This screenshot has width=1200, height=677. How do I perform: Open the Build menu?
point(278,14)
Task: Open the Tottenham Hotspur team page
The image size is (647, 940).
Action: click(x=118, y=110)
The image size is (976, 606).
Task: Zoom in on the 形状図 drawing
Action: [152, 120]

+ + +

### What is needed
All of the data, start to finish: please output it exactly.

### Finished exercise
This screenshot has width=1200, height=677. How do I perform: Open the Build menu?
point(278,14)
Task: Open the Tottenham Hotspur team page
The image size is (647, 940).
Action: click(x=118, y=110)
The image size is (976, 606).
Task: Zoom in on the 形状図 drawing
Action: [152, 120]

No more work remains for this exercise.